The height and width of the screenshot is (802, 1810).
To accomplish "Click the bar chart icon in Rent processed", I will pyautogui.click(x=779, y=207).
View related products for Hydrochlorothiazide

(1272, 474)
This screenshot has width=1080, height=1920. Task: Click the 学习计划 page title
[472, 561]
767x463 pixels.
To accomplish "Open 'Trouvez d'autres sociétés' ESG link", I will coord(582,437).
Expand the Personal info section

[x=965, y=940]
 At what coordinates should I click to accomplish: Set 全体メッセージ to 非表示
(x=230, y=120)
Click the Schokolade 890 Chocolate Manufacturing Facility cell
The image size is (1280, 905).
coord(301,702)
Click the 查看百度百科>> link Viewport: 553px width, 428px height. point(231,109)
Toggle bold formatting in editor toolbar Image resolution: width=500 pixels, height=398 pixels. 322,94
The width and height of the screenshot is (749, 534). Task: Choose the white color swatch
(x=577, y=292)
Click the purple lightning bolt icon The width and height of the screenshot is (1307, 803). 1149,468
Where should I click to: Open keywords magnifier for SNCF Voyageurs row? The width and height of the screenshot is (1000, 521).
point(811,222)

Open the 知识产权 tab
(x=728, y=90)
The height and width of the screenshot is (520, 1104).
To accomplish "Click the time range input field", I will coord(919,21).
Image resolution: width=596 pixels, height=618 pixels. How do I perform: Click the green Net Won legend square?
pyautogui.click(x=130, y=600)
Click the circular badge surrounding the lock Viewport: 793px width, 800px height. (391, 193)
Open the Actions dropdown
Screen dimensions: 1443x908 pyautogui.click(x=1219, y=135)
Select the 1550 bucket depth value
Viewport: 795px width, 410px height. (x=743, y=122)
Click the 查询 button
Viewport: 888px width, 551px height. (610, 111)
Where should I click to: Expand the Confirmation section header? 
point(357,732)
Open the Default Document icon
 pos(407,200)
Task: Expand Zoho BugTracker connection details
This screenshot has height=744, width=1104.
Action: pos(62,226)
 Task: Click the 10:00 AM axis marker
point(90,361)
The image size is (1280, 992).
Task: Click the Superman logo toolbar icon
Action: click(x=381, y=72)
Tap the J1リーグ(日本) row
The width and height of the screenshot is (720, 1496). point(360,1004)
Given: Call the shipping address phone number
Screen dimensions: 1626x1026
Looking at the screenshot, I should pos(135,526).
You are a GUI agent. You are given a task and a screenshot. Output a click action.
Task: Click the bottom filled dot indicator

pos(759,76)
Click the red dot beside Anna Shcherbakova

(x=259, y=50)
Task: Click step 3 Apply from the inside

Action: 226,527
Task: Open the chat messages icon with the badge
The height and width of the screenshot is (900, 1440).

• **Activity**
Show all lines from the data that contain "badge".

• **Exercise output**
Click the circular badge surrounding the lock Viewport: 793px width, 800px height. (391, 193)
Task: Open the chat messages icon with the badge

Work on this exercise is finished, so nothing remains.